A Partial Ceasefire in Canada’s War on Drugs? Reflections on the Impending Legalization of Marijuana

Document Type

Article

Publication Date

2016

Keywords

Banned Substances, Marijuana, Legalization of Marijuana, Drug Prohibition, War on Drugs, Canada, Liberal Party

Abstract

Canada appears to be at a turning point in its relentless prosecution of our version of the War on Drugs with its rethinking of the reliance on criminal law to suppress one of the myriad of banned substances. The Liberal Party of Canada ran on an election platform which included a promise to "legalize, regulate, and restrict access to marijuana."' The new Government published the Minister's Mandate Letter directing her to "create a Federal-provincial/territorial process that will lead to the legalization and regulation of marijuana." The Throne Speech repeated the platform undertaking, the Prime Minister announced the appointment of a parliamentary secretary to shepherd the issue through the ensuing process, and the Minister of Health later made a commitment before the United Nations to "introduce legislation in Spring 2017 that ensures we keep marijuana out of the hands of children and profits out of the hands of criminals." These apparent guarantees suggest that the Government is finally poised to declare a partial ceasefire. Nonetheless, such intentions could still be thwarted as Parliament faces the numerous policy choices inherent in this limited shift towards legalizations against a background of over one hundred years of reflexive reliance on the criminal law to control an ever wider range of non-medically authorized drugs.

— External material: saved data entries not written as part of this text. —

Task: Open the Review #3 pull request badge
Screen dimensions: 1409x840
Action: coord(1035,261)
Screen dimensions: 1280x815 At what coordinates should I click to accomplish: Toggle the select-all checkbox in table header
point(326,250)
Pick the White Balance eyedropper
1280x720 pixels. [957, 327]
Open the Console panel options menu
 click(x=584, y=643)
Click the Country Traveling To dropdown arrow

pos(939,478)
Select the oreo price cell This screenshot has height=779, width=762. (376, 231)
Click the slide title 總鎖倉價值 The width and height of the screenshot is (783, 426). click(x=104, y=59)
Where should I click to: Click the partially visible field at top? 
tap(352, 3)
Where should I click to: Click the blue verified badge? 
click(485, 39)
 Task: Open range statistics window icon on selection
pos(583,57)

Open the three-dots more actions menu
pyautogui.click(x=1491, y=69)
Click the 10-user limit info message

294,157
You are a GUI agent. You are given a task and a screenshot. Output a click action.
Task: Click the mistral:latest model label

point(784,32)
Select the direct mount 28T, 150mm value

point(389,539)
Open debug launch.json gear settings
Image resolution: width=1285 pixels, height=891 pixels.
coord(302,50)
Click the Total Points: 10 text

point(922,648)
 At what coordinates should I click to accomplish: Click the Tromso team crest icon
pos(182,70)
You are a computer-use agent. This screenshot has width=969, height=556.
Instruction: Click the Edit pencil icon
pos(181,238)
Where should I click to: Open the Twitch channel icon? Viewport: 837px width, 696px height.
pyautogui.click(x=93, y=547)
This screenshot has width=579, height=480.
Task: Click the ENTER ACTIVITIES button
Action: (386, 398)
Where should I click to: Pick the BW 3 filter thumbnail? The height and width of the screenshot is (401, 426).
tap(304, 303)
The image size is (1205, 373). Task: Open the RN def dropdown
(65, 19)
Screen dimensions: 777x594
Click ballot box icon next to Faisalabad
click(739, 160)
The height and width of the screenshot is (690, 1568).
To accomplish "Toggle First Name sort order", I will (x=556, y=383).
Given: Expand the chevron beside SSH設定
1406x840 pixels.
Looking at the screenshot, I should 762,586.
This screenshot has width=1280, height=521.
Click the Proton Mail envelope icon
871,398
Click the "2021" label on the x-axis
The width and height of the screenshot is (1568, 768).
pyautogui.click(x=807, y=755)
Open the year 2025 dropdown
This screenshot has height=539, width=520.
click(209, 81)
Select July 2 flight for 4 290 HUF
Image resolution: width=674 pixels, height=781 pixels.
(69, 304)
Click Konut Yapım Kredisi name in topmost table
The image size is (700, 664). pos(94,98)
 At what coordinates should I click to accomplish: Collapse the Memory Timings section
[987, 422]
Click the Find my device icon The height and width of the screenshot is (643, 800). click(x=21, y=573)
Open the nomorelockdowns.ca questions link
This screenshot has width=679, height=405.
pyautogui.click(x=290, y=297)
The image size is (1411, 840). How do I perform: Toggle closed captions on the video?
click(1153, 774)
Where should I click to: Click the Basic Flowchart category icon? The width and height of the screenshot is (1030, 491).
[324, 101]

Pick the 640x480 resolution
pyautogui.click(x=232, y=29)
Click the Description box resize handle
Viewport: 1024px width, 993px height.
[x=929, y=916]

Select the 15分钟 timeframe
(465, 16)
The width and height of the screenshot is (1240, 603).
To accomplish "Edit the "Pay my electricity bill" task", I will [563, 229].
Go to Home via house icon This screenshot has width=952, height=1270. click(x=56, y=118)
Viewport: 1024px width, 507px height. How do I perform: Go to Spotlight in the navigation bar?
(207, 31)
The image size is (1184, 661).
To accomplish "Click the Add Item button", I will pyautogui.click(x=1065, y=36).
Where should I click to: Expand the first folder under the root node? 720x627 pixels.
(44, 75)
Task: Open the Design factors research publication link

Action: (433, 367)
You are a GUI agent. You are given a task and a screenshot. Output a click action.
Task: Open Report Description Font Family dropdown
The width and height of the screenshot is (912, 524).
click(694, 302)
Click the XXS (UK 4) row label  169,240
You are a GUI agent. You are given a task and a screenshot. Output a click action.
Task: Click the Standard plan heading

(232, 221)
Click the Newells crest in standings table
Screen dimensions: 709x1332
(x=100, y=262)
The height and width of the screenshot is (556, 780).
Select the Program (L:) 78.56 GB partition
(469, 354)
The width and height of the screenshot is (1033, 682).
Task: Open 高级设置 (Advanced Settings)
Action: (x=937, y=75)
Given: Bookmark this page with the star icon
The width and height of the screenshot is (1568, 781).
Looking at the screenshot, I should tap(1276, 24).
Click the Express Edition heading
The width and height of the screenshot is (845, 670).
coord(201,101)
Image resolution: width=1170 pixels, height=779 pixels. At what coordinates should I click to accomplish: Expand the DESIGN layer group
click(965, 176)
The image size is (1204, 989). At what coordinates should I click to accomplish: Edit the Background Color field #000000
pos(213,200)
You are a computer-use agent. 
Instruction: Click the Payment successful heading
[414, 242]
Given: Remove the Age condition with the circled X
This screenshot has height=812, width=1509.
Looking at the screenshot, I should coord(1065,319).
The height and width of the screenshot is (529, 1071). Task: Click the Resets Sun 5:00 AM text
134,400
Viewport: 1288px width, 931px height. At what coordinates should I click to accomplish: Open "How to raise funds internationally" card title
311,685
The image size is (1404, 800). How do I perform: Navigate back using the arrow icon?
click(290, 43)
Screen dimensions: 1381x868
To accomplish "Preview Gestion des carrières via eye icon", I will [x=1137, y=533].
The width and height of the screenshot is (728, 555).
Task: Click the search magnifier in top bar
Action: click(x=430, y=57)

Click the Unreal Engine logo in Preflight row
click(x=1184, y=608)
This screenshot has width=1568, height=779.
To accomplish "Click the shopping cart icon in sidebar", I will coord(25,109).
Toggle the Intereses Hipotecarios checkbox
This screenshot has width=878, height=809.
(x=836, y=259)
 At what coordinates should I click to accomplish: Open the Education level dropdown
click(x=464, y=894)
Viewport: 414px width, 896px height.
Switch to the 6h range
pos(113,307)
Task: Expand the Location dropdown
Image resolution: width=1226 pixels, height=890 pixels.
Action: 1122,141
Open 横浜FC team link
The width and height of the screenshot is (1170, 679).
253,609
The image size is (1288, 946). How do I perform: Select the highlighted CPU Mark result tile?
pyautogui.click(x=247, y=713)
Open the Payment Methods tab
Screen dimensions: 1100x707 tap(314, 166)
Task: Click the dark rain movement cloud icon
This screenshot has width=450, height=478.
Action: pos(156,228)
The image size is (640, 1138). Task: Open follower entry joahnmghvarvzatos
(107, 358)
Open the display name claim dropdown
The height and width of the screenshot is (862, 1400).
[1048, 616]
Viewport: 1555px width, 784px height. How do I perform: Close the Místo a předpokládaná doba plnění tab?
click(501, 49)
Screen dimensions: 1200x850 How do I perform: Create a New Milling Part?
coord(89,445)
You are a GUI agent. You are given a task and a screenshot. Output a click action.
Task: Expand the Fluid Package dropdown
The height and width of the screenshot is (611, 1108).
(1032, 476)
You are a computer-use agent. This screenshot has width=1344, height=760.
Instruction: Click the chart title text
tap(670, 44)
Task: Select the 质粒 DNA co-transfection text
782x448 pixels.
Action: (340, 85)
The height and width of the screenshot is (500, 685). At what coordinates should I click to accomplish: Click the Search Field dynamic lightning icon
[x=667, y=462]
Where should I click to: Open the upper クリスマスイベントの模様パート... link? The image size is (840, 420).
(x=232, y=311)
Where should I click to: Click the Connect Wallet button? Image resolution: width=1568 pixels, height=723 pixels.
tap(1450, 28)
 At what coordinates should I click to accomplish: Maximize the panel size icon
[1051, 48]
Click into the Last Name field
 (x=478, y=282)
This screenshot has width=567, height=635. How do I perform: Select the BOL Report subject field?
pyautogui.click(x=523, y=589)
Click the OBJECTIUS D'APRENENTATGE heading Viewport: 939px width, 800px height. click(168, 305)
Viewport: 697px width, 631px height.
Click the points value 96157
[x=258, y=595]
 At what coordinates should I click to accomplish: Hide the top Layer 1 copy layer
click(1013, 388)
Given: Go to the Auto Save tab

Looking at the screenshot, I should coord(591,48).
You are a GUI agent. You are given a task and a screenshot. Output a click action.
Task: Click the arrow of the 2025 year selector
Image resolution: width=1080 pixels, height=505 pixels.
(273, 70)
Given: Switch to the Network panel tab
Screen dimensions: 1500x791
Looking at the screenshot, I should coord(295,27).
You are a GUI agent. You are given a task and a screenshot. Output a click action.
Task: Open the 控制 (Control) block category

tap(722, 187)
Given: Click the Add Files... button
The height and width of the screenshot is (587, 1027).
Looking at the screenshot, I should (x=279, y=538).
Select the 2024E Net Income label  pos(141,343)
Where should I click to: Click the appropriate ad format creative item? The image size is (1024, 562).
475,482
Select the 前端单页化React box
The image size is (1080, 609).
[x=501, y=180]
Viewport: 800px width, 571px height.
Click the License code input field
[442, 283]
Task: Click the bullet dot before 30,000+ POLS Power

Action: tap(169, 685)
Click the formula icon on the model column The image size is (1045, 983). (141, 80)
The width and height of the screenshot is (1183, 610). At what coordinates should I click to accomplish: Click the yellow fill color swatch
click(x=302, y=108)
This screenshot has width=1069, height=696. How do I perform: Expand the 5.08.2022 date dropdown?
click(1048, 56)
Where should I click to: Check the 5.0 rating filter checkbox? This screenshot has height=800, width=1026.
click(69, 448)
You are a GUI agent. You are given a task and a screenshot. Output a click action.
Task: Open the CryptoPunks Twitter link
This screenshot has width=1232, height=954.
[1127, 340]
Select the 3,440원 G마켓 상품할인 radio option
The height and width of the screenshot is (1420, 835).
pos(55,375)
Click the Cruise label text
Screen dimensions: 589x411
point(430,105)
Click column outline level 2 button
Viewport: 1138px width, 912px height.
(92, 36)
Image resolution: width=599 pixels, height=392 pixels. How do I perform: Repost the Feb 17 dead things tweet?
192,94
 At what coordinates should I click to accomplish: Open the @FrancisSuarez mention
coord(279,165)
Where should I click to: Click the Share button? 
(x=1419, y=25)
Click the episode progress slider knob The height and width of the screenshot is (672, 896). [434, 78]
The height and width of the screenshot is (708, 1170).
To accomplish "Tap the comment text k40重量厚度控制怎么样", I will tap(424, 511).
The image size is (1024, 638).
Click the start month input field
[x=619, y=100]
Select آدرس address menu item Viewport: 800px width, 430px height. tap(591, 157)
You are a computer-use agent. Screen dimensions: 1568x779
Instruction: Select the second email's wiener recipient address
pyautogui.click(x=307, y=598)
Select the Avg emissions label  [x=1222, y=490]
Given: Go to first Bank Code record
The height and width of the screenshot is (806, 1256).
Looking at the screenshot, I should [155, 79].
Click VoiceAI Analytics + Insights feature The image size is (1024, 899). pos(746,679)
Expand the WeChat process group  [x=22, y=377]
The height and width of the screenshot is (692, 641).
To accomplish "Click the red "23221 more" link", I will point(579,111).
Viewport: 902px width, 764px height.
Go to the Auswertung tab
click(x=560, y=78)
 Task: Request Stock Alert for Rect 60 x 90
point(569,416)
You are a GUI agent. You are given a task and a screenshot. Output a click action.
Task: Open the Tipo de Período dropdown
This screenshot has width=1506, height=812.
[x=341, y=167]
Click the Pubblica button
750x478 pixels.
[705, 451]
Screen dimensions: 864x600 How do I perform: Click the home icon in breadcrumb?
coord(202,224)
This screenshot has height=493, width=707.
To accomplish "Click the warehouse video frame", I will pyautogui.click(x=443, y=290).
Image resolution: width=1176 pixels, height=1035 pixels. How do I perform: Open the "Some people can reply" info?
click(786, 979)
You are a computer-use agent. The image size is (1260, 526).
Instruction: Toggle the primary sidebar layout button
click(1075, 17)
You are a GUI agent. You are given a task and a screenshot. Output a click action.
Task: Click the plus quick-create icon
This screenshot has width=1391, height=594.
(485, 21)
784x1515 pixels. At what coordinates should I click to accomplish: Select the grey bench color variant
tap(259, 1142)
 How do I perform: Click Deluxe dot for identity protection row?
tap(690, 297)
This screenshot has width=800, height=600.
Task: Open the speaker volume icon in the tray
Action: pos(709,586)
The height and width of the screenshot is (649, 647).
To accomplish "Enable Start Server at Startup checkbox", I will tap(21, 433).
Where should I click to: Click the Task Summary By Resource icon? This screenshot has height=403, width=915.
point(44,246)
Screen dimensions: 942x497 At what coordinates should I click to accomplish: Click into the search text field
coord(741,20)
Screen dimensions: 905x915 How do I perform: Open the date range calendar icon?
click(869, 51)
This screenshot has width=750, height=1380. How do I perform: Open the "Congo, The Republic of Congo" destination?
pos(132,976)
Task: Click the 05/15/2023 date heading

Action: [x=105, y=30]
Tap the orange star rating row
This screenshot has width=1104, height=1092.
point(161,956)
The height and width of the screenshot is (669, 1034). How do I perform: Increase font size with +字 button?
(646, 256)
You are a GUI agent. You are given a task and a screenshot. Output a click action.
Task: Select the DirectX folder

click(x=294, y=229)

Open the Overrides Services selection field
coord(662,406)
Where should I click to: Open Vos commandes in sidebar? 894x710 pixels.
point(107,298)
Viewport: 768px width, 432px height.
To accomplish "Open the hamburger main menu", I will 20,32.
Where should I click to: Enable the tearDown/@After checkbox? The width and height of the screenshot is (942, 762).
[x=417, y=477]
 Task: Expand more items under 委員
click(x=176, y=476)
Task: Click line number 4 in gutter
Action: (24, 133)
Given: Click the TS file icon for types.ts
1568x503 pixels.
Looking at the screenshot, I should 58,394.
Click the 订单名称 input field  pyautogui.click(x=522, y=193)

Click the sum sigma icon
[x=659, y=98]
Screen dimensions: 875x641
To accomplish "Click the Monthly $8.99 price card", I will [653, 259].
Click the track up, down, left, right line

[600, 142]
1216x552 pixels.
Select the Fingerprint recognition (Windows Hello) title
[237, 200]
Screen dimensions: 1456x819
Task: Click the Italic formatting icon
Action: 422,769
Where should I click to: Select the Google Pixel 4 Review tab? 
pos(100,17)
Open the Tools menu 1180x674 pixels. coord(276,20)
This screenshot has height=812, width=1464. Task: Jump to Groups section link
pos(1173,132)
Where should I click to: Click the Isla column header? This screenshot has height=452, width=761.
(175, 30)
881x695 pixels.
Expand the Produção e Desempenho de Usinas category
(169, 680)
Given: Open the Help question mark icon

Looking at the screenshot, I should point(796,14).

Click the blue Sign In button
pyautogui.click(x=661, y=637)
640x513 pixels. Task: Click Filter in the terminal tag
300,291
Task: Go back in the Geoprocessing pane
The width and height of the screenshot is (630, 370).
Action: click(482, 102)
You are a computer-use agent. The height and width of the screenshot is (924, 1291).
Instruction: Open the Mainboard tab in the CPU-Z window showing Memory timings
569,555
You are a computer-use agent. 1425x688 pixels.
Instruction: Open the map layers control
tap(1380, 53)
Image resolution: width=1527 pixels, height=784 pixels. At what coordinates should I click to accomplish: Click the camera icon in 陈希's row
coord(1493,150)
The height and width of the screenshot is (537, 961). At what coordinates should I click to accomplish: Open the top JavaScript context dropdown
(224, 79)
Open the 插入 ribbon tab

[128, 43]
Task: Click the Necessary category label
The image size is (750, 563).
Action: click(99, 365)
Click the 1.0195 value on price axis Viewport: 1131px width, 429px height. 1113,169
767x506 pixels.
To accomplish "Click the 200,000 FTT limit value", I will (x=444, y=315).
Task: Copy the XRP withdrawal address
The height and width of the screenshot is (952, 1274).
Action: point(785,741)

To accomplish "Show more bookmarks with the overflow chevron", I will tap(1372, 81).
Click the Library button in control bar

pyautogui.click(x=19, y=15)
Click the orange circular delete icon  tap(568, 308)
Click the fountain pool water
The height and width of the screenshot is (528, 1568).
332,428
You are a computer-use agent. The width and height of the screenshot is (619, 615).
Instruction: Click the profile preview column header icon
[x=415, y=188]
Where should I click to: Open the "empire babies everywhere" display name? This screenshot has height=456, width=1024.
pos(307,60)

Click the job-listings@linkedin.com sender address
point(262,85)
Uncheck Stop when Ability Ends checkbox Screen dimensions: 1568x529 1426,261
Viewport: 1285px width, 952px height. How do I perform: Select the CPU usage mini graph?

In this article, I will examine Canada's historic dependence on criminal prohibitions in which it has marched alongside other nations, but where there are now some discernable rifts in the enforcement phalanx. Having explained the past and present domestic and international allegiances to the war, I will set out some of the huge costs imposed by this legacy. My intentions are to explain the lingering range of conceptual and policy barriers to the expeditious creation of a fresh approach in what may be the dying days of prohibition and to suggest that Canada must remain mindful of the need to confront its past as it reforms the law. I will then delineate some of the novel dilemmas that Parliament faces as it attempts to modernize its response to the current illicitness of Schedule II (Cannabis) of the Controlled Drug and Substances Act while recognizing some of the harms associated with marijuana. The route to legalization will be meandering and complicated, with the risk that the project will be abandoned or diverted before it reaches its goal. On the other hand, our inherited drug policy has been so overextended and self-defeating that there are powerful incentives to move on from the failures of the 1900s. Having provided some guidance to this legislative minefield, I will survey a few examples of jurisdictions that have taken steps that Canada might consider. These are early days and we may not reach the promised land of legalization of marijuana but we are closer than ever before. The lessons learned here may provide a springboard to equally necessary initiatives regarding other substances, if Canada sees value in its retreat on marijuana, although there is as yet no indication that there will be any comparable surcease in the other campaigns of the war.